Остается еще добавить, что в процесс формирования марксистской ортодоксии было вовлечено под влиянием германской партии немецкое австрийское социалистическое движение, несмотря на то что его наиболее видные представители – такие, как Виктор Адлер, – оставили для себя возможность сделать выбор в направлении, свободном от всяких догматических предпосылок. Впрочем, австромарксизм является результатом гораздо более позднего развития и станет предметом рассмотрения в другом месте настоящей работы. Во Франции ряд элементов немецкого марксизма восприняли сторонники Жюля Геда, хотя не следует забывать и о некоторых аспектах независимого развития их движения [50].
По причинам, следующим из предпринятого выше анализа, марксизм, описанный на этих страницах, не сумел акклиматизироваться в период II Интернационала в таких странах, как Англия, или же это произошло гораздо позднее.

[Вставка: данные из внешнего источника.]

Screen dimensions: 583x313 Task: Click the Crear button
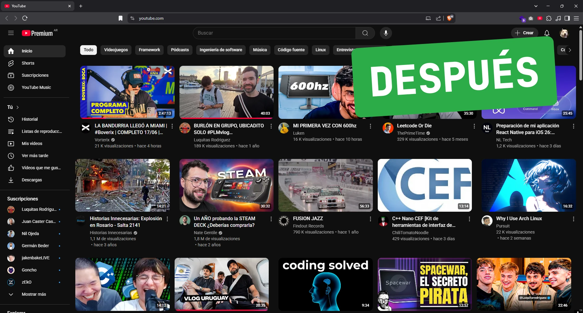[x=524, y=33]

В тоже время следует упомянуть Юго-Восточную Европу, где труды Каутского, Плеханова и Бернштейна получили широкий отклик уже начиная с конца 90-х годов [51].
Марксистская ортодоксия была поставлена под вопрос c самого момента ее формирования. Полную ясность внесла первая мировая война – этот «гром среди ясного неба», как назвал ее Томас Манн в своей «Волшебной горе». Она резко обозначила противостоящие фронты, которые находятся в этой позиции и по сей день.